There are no stamp shops in Nepal- this is what I learned in my 3 day stay in this mountain kingdom. There are many souvenir shops selling stamps but not a dedicated stamp store. I saw the anthem stamp I was looking for Durbar market but unfortunately it was not mint so I did not buy it. However, I was able to buy native Nepalese stuff like the meditation bowl- which emits a resonant tone when properly "stimulated", the "Lucky wheel" and the "shape-shifting" meta lwire puzzle. The seller claimed it can be formed into more than 60 shapes, but I was only able to make half of the number. Nepal is a beautiful country...the mountain flight to Everest alone was worth the visit.

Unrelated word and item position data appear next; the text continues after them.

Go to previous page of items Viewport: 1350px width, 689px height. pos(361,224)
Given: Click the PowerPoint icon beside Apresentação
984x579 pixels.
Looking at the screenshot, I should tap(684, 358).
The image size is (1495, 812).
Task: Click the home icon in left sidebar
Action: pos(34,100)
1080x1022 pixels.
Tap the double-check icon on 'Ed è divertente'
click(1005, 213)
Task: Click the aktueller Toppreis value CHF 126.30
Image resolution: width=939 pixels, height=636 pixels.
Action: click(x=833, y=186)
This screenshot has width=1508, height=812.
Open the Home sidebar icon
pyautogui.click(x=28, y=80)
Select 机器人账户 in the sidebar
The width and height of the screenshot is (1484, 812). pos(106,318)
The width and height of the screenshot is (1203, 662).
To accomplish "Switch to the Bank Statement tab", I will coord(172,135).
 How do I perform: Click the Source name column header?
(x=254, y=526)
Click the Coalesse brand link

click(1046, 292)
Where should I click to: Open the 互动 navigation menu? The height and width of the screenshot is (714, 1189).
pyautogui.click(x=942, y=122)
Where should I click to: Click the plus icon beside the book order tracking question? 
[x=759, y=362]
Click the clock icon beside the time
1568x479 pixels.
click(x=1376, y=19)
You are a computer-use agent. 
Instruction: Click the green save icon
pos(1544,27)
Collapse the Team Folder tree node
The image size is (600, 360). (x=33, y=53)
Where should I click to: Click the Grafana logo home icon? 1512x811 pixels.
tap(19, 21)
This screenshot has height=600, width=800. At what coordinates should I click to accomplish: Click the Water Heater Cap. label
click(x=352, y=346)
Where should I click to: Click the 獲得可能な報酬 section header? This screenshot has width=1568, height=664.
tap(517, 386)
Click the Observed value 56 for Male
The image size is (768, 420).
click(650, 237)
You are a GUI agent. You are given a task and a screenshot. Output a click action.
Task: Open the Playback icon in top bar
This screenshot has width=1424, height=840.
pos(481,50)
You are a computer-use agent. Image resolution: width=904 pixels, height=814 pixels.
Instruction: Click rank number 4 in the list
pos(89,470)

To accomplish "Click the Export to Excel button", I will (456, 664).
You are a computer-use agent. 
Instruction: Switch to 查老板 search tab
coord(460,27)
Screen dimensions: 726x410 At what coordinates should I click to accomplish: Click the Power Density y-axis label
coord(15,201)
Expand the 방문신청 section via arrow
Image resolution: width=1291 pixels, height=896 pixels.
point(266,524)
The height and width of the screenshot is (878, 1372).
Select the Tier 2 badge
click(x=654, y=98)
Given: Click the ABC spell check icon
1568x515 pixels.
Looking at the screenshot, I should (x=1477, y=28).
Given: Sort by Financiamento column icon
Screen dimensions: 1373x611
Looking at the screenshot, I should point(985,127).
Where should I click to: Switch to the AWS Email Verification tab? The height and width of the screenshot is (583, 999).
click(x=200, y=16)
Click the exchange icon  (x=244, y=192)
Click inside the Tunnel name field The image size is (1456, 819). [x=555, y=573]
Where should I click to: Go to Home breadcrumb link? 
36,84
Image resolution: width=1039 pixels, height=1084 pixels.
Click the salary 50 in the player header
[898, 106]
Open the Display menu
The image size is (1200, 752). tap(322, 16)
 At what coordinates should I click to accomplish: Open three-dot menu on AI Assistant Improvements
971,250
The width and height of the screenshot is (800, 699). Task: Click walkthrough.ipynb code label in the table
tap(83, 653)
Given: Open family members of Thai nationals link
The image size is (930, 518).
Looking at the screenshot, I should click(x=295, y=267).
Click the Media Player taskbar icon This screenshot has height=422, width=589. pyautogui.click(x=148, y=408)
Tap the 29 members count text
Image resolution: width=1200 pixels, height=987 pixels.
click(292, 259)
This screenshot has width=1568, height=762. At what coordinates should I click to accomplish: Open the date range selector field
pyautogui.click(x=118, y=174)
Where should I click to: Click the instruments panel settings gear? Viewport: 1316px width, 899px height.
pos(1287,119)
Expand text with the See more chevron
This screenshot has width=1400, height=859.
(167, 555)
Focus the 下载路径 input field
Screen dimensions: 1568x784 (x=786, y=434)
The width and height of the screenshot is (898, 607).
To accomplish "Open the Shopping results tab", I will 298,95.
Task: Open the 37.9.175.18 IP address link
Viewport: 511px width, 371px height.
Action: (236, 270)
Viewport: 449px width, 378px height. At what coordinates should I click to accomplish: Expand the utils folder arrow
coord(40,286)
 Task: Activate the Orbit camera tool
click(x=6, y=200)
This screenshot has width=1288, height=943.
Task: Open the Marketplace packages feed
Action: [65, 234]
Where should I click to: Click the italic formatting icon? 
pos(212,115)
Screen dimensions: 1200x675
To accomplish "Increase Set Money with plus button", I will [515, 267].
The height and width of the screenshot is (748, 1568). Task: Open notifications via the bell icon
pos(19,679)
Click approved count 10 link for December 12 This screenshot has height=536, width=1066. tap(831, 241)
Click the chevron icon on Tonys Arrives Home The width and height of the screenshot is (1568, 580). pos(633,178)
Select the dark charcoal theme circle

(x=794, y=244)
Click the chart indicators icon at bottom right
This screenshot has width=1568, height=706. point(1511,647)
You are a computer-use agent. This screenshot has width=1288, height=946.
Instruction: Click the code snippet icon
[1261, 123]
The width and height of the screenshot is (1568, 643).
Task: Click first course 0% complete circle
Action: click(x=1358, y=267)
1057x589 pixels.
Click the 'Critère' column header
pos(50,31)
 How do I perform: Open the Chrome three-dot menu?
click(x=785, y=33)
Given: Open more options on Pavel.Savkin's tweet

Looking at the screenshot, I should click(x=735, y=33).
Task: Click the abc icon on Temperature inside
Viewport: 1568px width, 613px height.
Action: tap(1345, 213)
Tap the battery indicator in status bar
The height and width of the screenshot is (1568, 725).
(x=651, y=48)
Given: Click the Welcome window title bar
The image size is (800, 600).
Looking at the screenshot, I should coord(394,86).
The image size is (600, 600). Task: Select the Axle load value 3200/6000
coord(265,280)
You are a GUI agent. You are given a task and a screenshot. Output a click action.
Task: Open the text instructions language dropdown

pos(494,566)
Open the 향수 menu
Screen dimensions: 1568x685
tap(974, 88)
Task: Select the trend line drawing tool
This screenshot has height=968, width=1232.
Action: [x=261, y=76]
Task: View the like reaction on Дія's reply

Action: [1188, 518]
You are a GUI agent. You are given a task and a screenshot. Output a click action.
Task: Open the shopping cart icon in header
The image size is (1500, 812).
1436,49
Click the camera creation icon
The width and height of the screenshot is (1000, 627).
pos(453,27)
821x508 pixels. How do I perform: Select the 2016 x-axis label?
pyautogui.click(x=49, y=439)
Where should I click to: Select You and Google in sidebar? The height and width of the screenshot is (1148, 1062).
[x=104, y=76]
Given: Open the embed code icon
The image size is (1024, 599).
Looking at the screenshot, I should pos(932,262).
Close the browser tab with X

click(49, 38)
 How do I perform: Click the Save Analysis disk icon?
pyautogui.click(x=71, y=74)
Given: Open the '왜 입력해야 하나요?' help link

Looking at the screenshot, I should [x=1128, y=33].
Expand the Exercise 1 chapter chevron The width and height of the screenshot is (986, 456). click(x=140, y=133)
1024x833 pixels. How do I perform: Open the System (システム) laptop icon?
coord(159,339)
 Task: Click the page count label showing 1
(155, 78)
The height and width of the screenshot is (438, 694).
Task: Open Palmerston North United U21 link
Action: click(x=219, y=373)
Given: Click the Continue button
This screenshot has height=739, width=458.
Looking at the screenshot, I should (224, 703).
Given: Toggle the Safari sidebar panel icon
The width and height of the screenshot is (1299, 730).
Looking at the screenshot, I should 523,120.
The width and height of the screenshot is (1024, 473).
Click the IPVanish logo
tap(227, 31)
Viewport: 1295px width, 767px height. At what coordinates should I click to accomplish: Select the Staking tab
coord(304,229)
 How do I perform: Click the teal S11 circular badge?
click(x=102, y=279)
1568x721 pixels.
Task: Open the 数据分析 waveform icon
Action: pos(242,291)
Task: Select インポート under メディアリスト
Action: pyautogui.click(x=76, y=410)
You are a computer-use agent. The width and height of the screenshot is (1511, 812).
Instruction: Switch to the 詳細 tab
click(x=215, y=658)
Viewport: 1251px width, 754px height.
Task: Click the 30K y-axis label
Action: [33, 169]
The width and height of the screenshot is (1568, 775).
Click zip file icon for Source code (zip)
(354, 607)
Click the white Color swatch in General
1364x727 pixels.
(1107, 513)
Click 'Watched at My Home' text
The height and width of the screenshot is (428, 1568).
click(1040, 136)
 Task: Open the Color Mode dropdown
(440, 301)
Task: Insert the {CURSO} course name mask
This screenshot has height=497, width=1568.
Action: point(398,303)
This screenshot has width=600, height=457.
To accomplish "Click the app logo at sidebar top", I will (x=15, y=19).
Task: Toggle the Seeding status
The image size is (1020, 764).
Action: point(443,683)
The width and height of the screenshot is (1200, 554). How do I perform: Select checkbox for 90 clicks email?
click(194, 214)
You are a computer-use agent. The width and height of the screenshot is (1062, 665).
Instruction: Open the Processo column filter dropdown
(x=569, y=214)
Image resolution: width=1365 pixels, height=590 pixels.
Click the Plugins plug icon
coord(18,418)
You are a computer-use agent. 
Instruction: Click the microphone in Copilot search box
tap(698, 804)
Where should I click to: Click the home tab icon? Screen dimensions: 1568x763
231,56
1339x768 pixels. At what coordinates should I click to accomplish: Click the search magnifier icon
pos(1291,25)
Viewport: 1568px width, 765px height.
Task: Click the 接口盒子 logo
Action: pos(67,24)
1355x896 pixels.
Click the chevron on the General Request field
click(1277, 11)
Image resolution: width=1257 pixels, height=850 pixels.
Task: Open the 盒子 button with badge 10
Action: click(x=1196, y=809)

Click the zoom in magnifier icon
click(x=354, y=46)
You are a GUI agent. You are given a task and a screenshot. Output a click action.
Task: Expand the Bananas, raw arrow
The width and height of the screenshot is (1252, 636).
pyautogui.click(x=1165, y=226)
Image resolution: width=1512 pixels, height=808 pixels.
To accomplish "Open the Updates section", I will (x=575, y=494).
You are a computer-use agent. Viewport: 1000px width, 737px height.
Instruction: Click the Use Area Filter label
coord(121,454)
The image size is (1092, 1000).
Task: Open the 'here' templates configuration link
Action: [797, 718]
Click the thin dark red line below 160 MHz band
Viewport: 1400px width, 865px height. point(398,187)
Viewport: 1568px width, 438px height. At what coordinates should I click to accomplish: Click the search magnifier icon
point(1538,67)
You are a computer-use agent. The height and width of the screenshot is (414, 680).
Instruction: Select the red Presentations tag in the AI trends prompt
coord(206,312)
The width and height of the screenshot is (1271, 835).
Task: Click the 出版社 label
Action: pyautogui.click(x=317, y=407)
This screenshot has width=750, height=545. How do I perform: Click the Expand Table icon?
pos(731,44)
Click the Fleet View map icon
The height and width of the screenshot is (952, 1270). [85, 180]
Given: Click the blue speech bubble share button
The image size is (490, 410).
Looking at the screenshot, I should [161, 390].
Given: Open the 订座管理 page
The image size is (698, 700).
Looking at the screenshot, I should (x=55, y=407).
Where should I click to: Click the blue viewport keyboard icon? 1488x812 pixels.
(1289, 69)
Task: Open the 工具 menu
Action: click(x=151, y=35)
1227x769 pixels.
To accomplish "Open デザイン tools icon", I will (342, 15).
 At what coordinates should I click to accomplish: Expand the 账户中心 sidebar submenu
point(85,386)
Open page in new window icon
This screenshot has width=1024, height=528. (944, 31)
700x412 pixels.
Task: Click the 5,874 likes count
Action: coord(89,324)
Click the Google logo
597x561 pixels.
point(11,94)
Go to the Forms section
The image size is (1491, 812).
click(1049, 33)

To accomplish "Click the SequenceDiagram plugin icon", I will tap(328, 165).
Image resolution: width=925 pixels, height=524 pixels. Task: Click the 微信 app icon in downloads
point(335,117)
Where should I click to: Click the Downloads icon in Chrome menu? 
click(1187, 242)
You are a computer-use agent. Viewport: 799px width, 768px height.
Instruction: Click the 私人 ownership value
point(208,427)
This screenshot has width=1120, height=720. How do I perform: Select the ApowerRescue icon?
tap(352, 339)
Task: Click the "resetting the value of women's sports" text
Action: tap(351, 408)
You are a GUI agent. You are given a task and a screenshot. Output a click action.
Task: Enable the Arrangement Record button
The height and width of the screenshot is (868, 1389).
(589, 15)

"Sayaun Thunga Phool Ka" ("Made of Hundreds of Flowers") is the national anthem of Nepal. It was officially declared as the national anthem of Nepal on August 3, 2007 amid a ceremony held at the conference hall of National Planning Commission, inside the Singha Durbar, by the speaker of the interim parliament, Mr. Subash Chandra Nemwang. The lyrics of the National Anthem were written by the poet Pradeep Kumar Rai, alias Byakul Maila. The music is composed by Amber Gurung. The national anthem is simply worded, praising Nepalese sovereignty, unity, courage, pride, scenic beauty, progress, peace, cultural and biological diversity.
After the unanimous decision on May 19, 2006 by the House of Representatives (Pratinidhi Sabha) of the Kingdom of Nepal, the old national anthem was suspended. The National Anthem Selection Task Team (NASTT) on 30 November 2006, selected poet Byakul Maila's (real name: Pradeep Kumar Rai) song as the new national anthem of Nepal. The new national anthem was selected from a total of 1272 submissions made from across the country. It was officially approved on 20 April 2007. On August 3, 2007, Sayaun Thunga Phool Ka was officially declared as Nepal's national anthem by the House of Representatives.
"Shree man gambhira" was the national anthem of Nepal till May 19, 2006, when the century-old national anthem was suspended by the House of Representatives. It was adopted in 1962, as a homage to the ruler of Nepal and the country's national anthem. In English it may be named "May Glory Crown You, Courageous Sovereign" or "May Glory Crown Our Illustrious Sovereign." The music was composed by Bakhat Bahadur Budhapirthi in 1899 (Grandfather of musician Louis Banks or Dambar Bahadur Budaprithi), and the lyrics were written by Chakra Pani Chalise in 1924. After the April movement for democracy, The anthem was abolished as it was widely accused of being just a tune for monarchical glorification instead of representing the Nation as a whole.